"Kita akan coba libatkan ahli pidana dan ahli kedokteran. Karena, kita akan melihat tentang janin itu, apakah itu masuk dalam peristiwa pembunuhan atau tidak. Jadi pasalnya masih berkembang sementara," ujarnya.
"Karena di saat kita temukan yang bersangkutan melakukan aborsi dan itu diatur dalam Undang-undang kesehatan, iya kita kenakan Pasal 75 dan juga dia dokter gigi yang bukan keahliannya di bidang itu, makanya kita gunakan Pasal 77 dan 78 Undang-undang tentang pelatihan kedokteran," jelasnya.
Ia juga menyatakan, bahwa untuk dijerat pasal pembunuhan, hal itu bisa saja karena kasus ini masih berkembang karena pihaknya akan menangani kasus tersebut dengan cara profesional.
"Bisa saja (dijerat pasal pembunuhan). Ini kan terus berkembang, nanti tersangka maupun pasal yang diterapkan. Karena, kita betul-betul profesional, jangan sampai nanti pasal yang kita terapkan malah tidak memberi dampak terhadap penyidikan itu," ujarnya.

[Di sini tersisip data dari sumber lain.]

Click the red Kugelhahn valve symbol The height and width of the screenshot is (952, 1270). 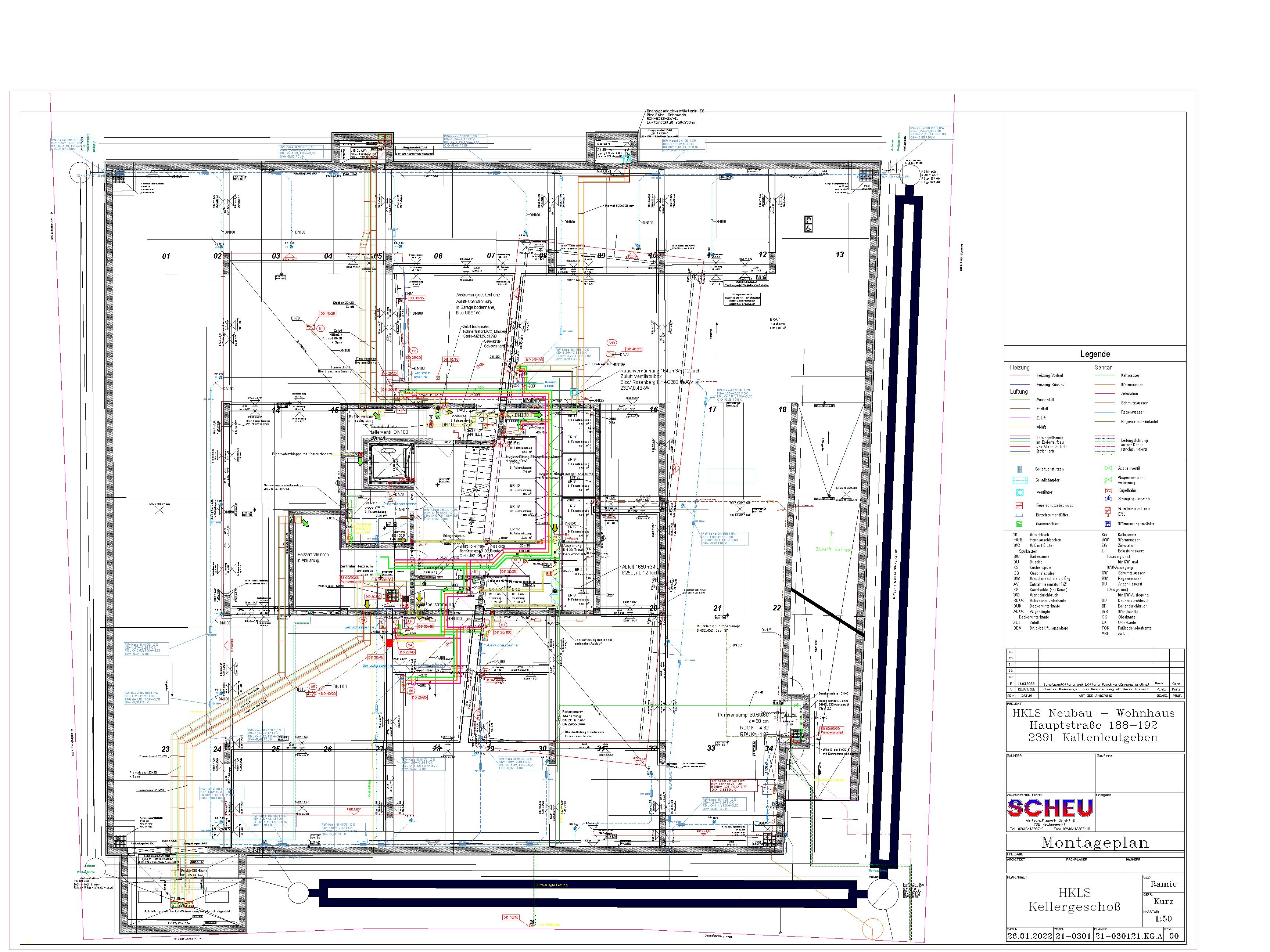[x=1108, y=491]
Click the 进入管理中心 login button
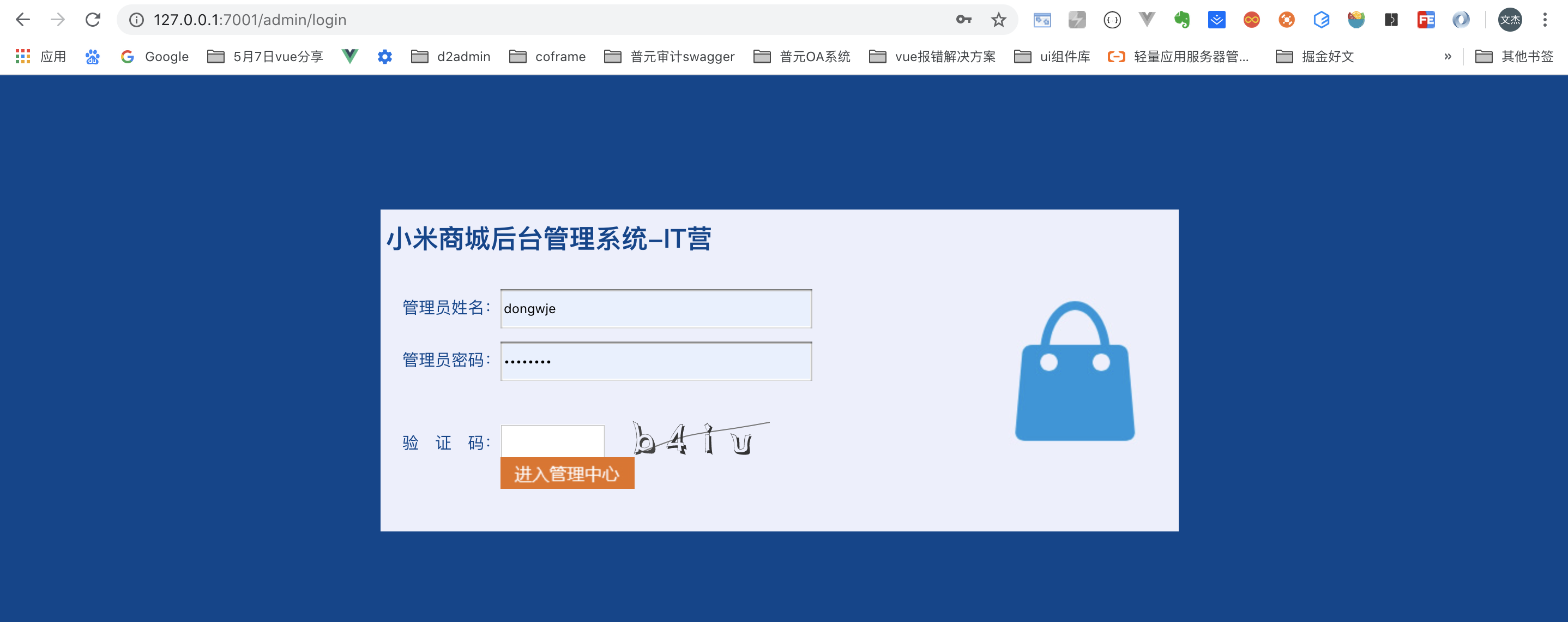The width and height of the screenshot is (1568, 622). (566, 474)
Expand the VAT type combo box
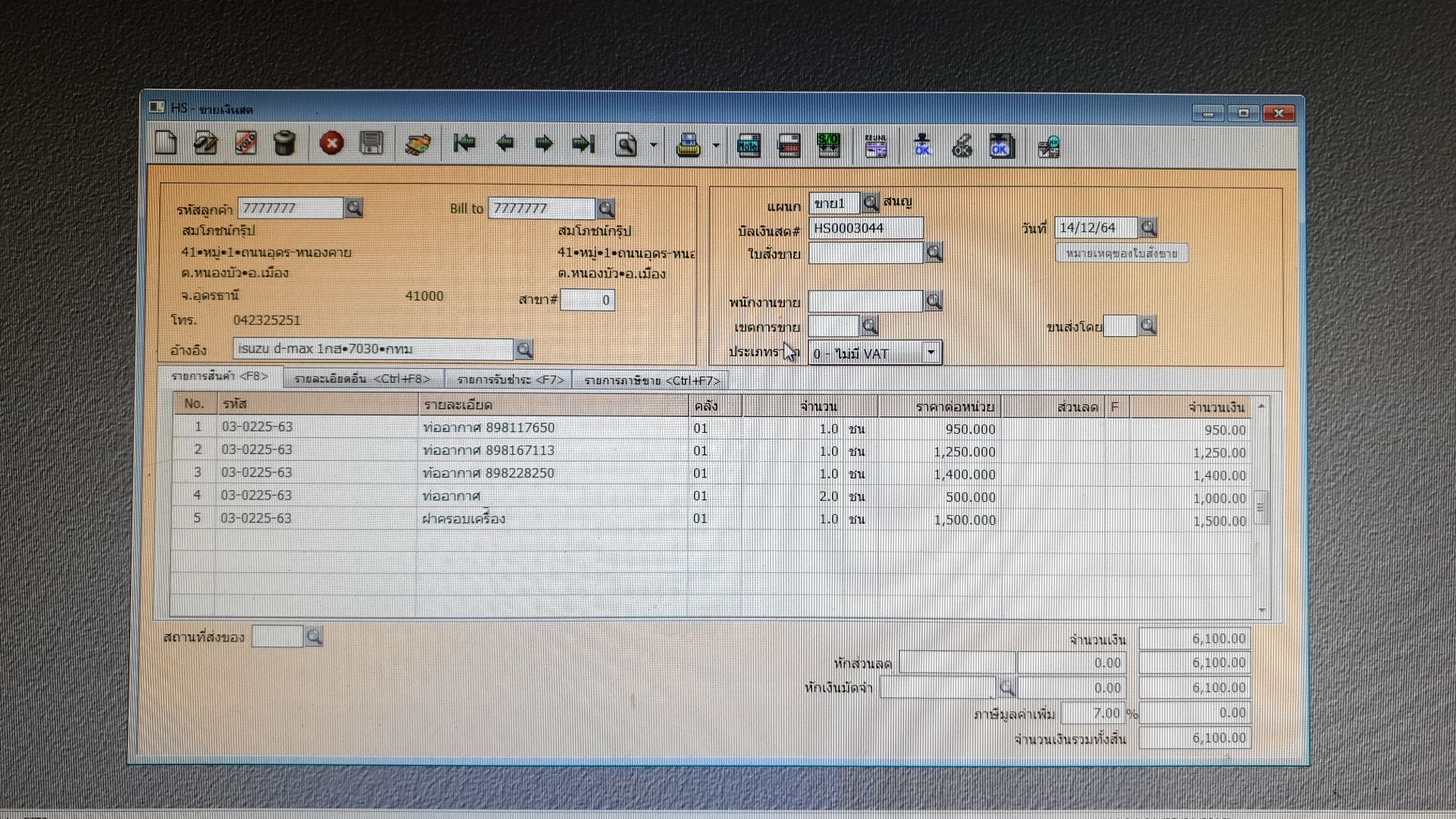 pyautogui.click(x=930, y=353)
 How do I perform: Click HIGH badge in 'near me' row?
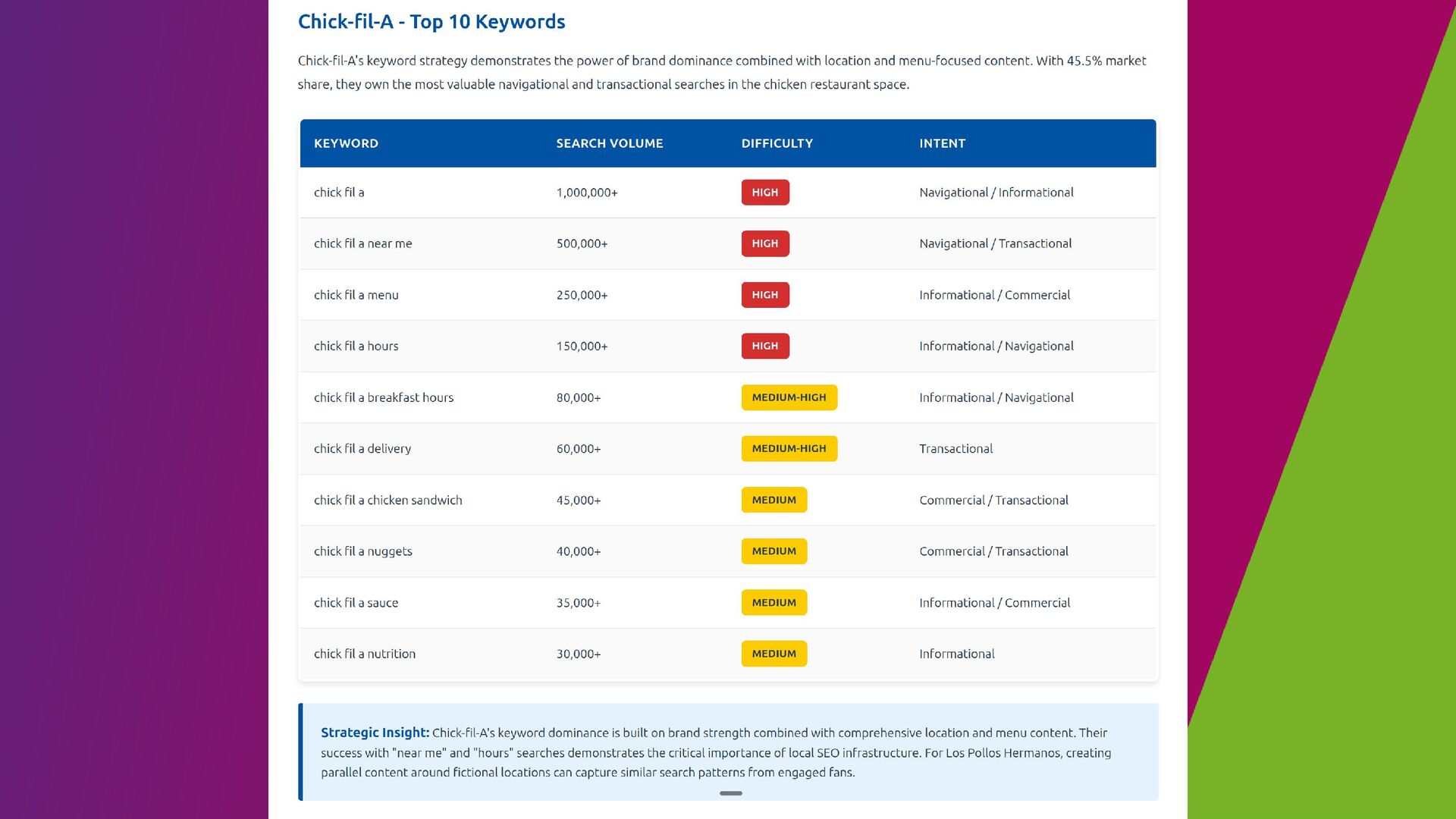[x=764, y=243]
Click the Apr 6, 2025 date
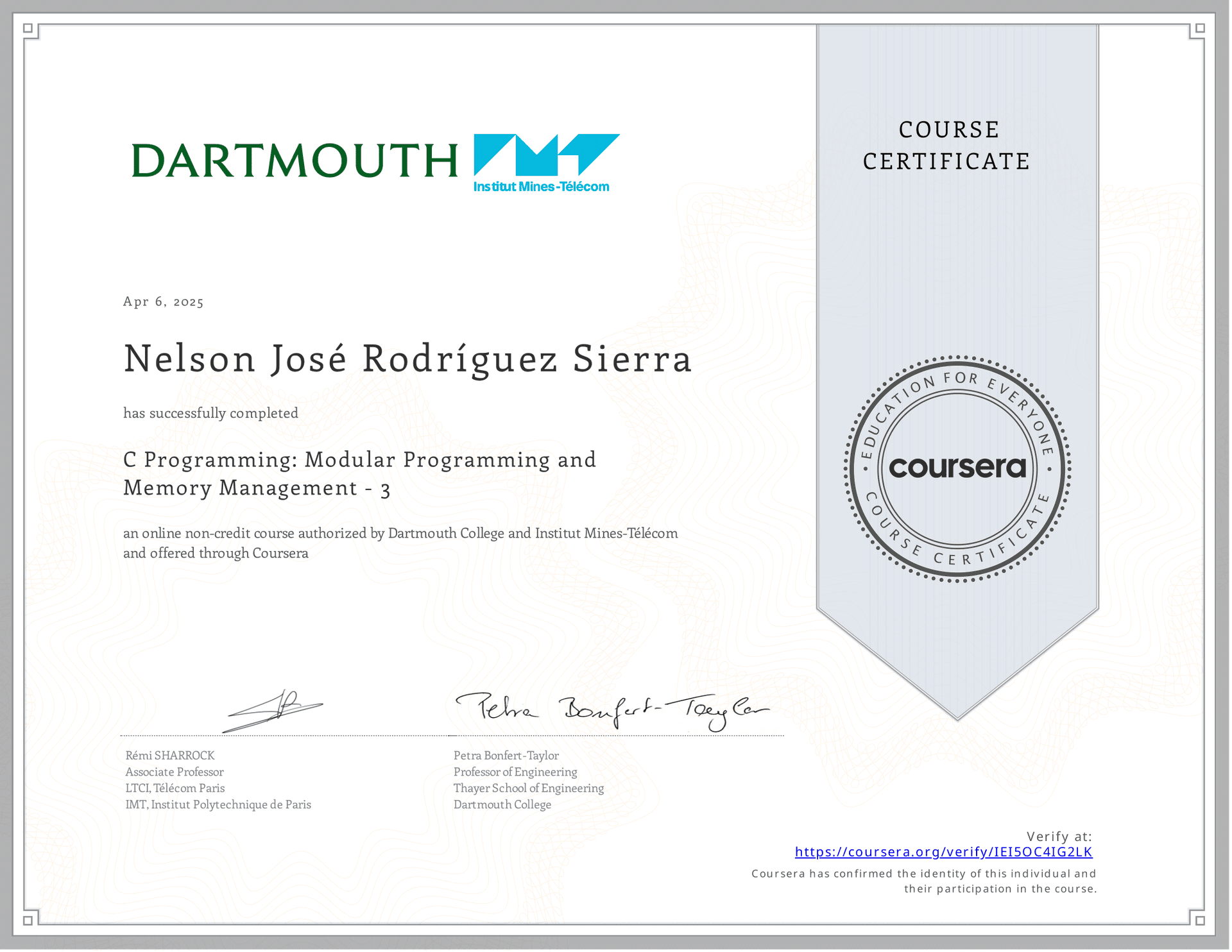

Ia juga menyebutkan, bahwa tersangka ini bisa mendapatkan hukuman yang lebih berat dalam kasus yang ketiga kalinya. Karena, sebelumnya tersangka sudah dua kali dipenjara dengan kasus yang sama sehingga memiliki status residivis.
"Saya pikir iya, kita akan kenakan sebagai residivis. Jadi dalam penerapan hukum selanjutnya, dia juga akan disampaikan bahwa yang bersangkutan adalah residivis. Dan mudah-mudahan ini akan memberikan keyakinan hakim nantinya, pada saat persidangan bahwa yang bersangkutan ini layak mendapatkan hukuman yang lebih berat," ungkapnya.
Sementara, saat ditanya apakah benar tersangka belajar otodidak saat melakukan aborsi. Menurutnya, dari pengakuan tersangka melakukan aborsi dengan cara otodidak dan dilihat dari track recordnya, tersangka sudah berpengalaman karena sudah sejak tahun 2006 membuka praktik aborsi.